El señor Conti había hecho todo lo posible por disipar sus miedos y había enumerado las otras posibilidades, pero Janie había salido con Bins de la consulta temiéndose lo peor.

Más adelante, vio un pequeño espacio entre dos coches, a poca distancia de su casa. Frenó y puso la marcha atrás,

– ¿Estás bien, Bins? ¿Tienes hambre?

En los dos años que hacía que se conocían, Janie le había cogido mucho cariño al animal anaranjado y blanco, con sus ojos verdes y larguísimos bigotes. Había algo en esos ojos, en todo su comportamiento, en la forma en que se acurrucaba a su lado, ronroneaba, se dormía con la cabeza en su regazo cuando veía la televisión y, luego, le lanzaba una de esas miradas que parecían tan condenadamente humanas, tan adultas, tan sabias. Tenía razón quienquiera que hubiera dicho: «A veces cuando juego con mi gato, me preguntó si no será mi gato el que juega conmigo».

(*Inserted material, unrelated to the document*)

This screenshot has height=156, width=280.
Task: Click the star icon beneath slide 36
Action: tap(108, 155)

Dio marcha atrás para aparcar, y lo hizo fatal, luego volvió a intentarlo. Tampoco le quedó perfecto, pero tendría que bastar. Cerró el techo corredero, cogió la caja, se bajó del coche y se detuvo a comprobar la hora una vez más, por si, milagrosamente, la había mirado mal la última vez. Pero no. Ahora eran las ocho menos uno.

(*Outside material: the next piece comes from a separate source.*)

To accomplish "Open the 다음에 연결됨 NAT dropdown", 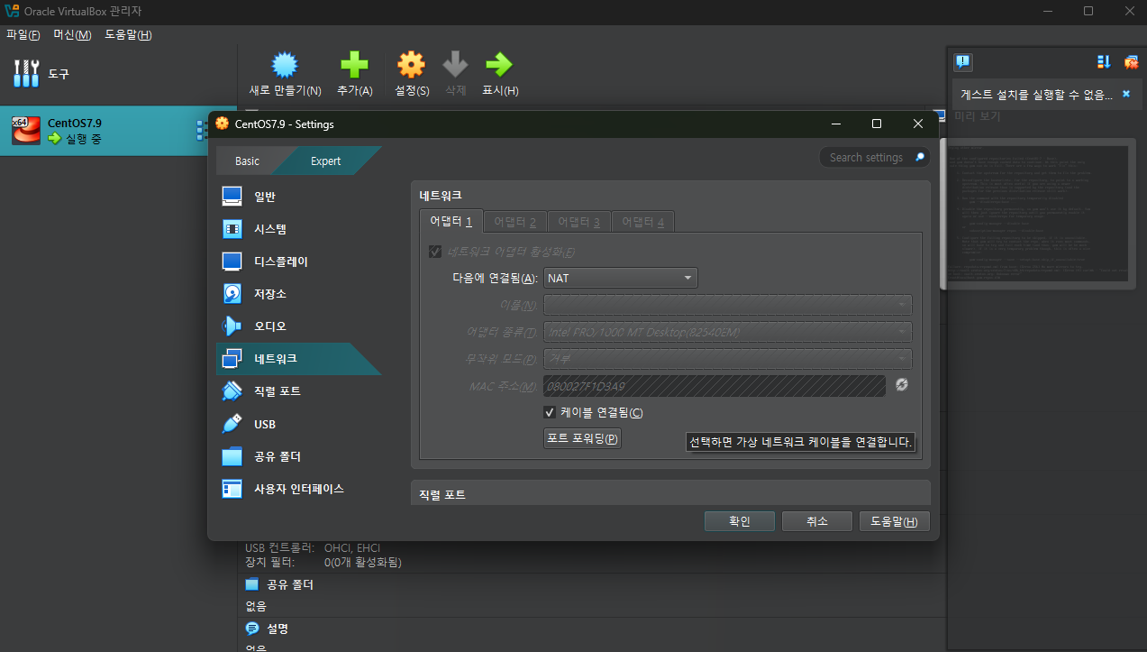I will [x=620, y=278].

Sólo tenía media hora para dar de comer a Bins y prepararse. Su cita era un maniático del control que insistía en dictar exactamente cómo debía ir cada vez que se veían. Tenía que llevar los brazos y las piernas recién depilados; tenía que ponerse exactamente la misma cantidad de Issey Miyake en los mismos lugares; tenía que lavarse el pelo con el mismo champú y acondicionador, y tenía que maquillarse exactamente igual. Además, debía llevar hecha la depilación brasileña con una perfección microscópica.

Le comunicaba de antemano qué vestido llevar, qué joyas lucir e, incluso, en qué parte del piso quería que estuviera esperando. Iba todo en contra de su forma de ser; ella siempre había sido una chica independiente y no había permitido nunca que ningún hombre la mangoneara. Y, sin embargo, había algo en aquel hombre que la tenía enganchada. Era tosco, de la Europa del Este, de complexión fuerte y vestía ostentosamente, mientras que todos los hombres con los que había salido con anterioridad eran cultos, refinados y elegantes. Y tras sólo tres citas había caído en sus redes. El mero hecho de pensar en él la excitaba.

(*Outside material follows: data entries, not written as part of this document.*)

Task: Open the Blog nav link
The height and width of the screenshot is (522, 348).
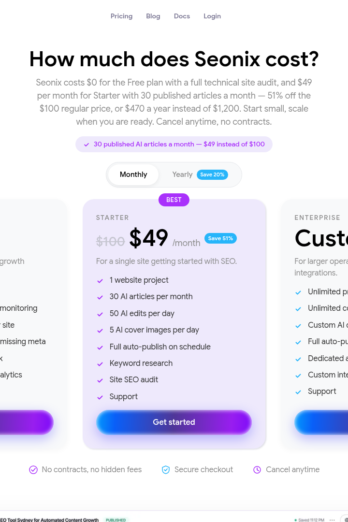Action: tap(153, 16)
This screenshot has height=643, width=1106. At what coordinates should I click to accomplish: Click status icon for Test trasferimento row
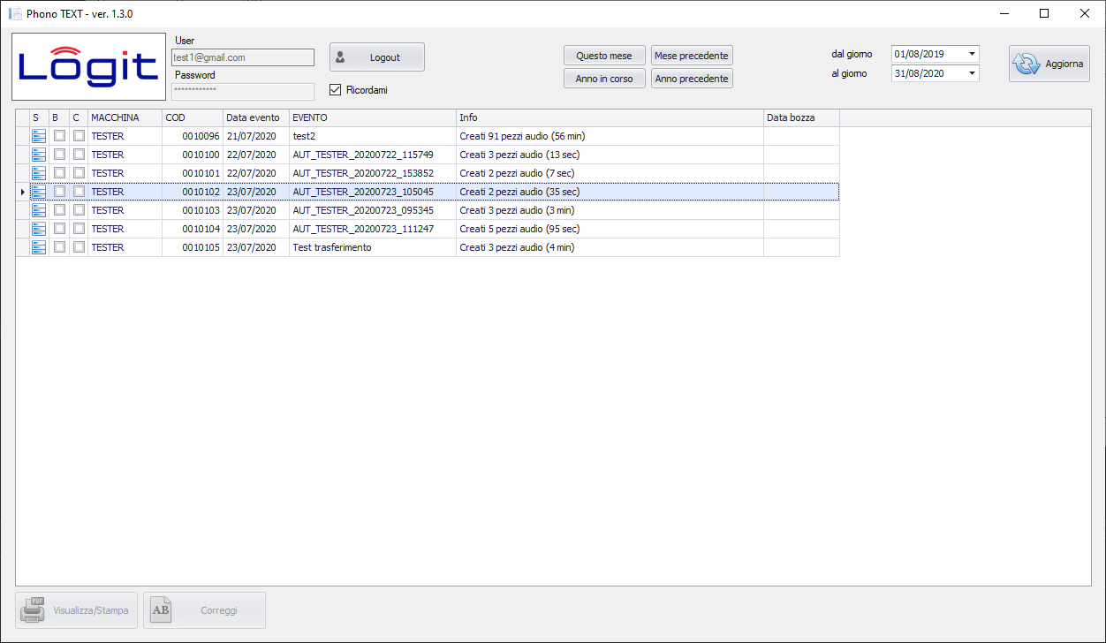[39, 247]
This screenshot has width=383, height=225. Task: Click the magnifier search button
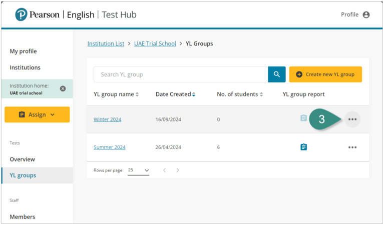point(276,75)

Mientras cerraba el coche y se daba la vuelta para dirigirse a su piso, ni siquiera se fijó en el único coche de la calle que no estaba cubierto de excrementos endurecidos de paloma y gaviota, un Volkswagen GTI negro y reluciente con los cristales tintados, aparcado a poca distancia de ella. Un hombre, invisible al mundo exterior, sentado en el asiento del conductor, la observaba a través de unos minúsculos prismáticos mientras marcaba un número en su móvil de tarjeta.